**PROBLEM STATEMENT:** Beginning with the line that includes "This screenshot has height=550, width=932." and ending with the last line of the entries below, set down each line exactly; include no pictures.

Saved entries

-------------------------

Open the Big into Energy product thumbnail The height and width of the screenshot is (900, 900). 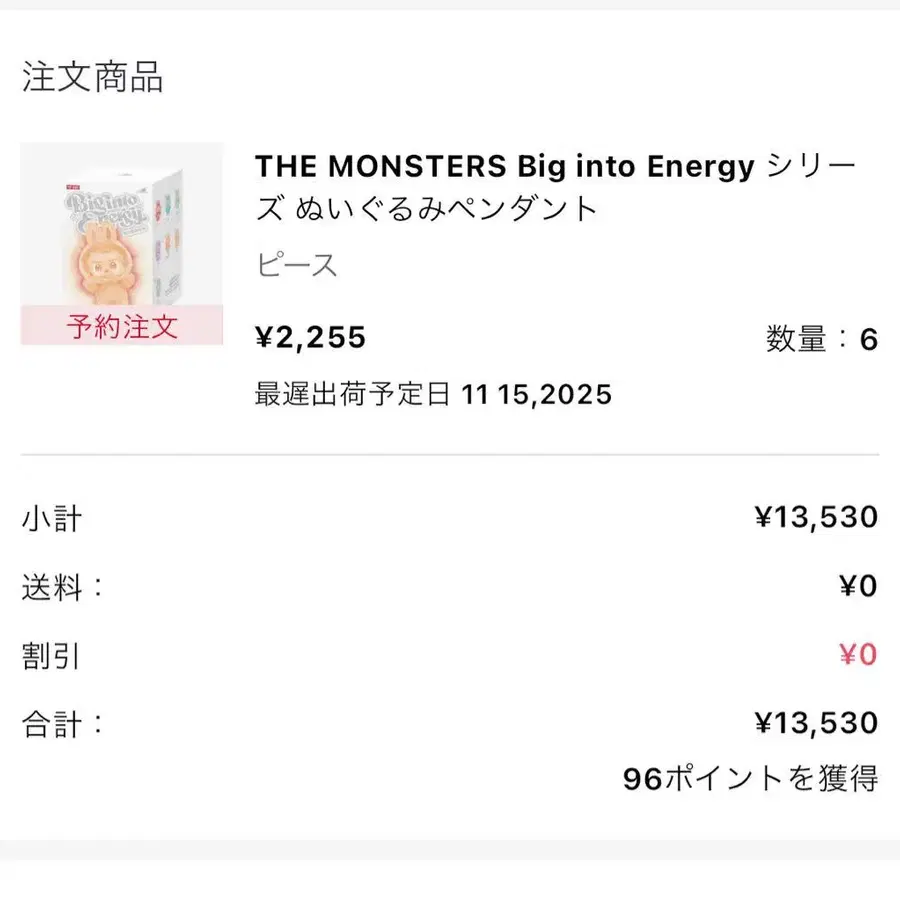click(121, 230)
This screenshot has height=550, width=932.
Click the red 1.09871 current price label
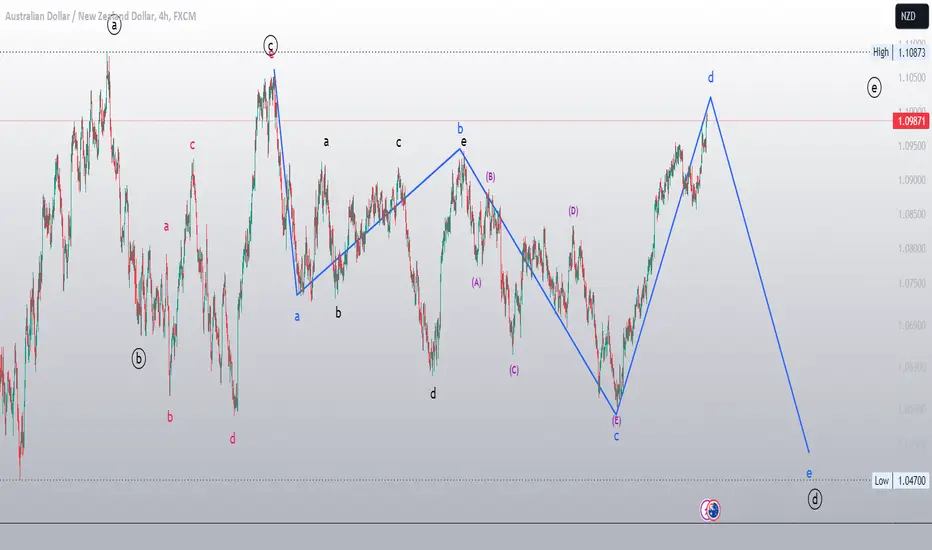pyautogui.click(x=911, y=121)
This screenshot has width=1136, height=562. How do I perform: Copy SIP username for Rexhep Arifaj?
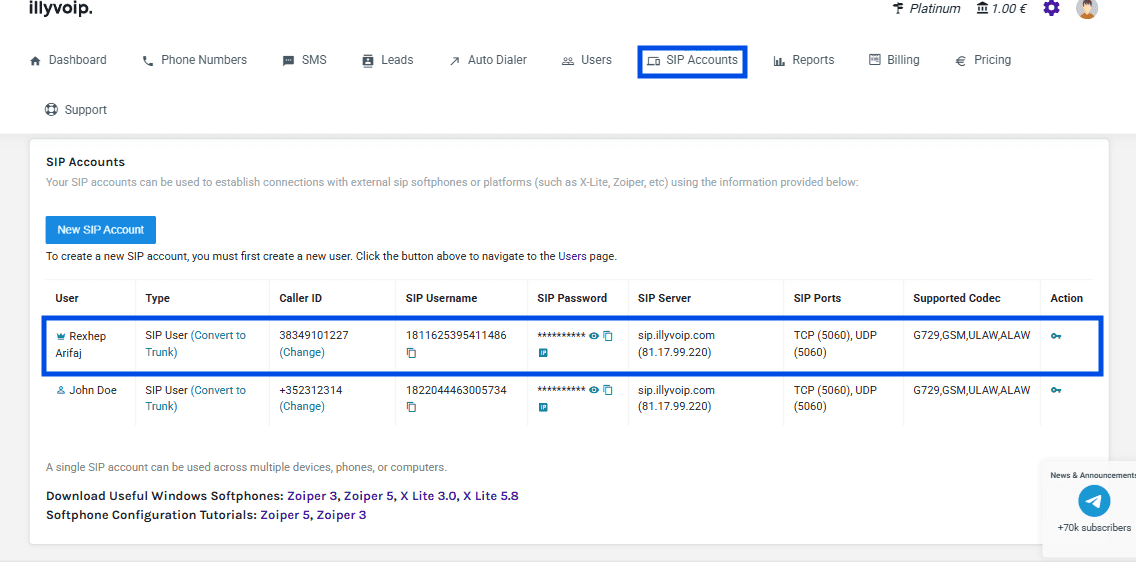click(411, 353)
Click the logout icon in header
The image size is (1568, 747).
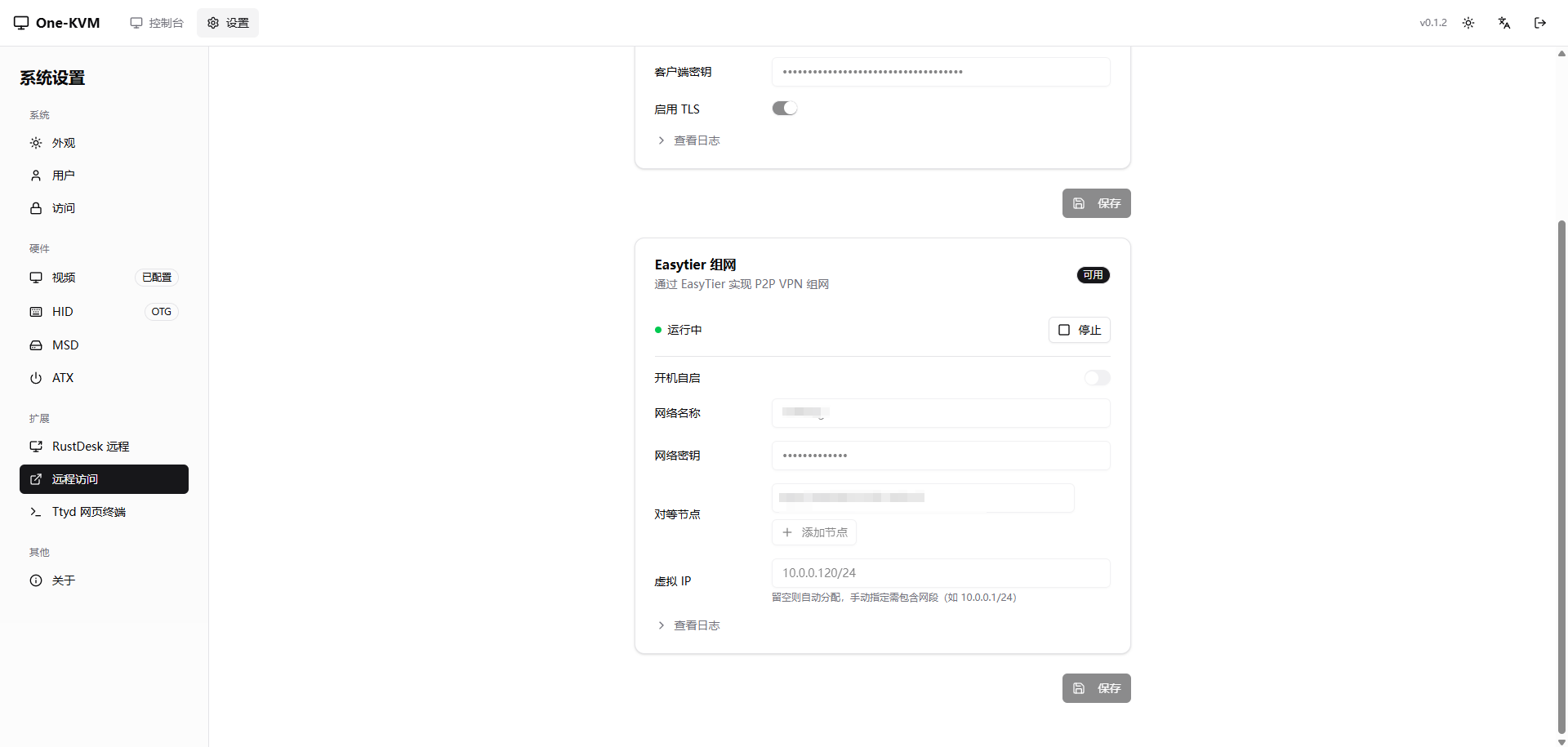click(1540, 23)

-------------------------

**TASK OUTPUT:**
This screenshot has height=550, width=932.
Click the red 1.09871 current price label
pyautogui.click(x=911, y=121)
This screenshot has width=1136, height=562. How do I perform: Copy SIP username for Rexhep Arifaj?
click(411, 353)
Click the logout icon in header
The image size is (1568, 747).
click(1540, 23)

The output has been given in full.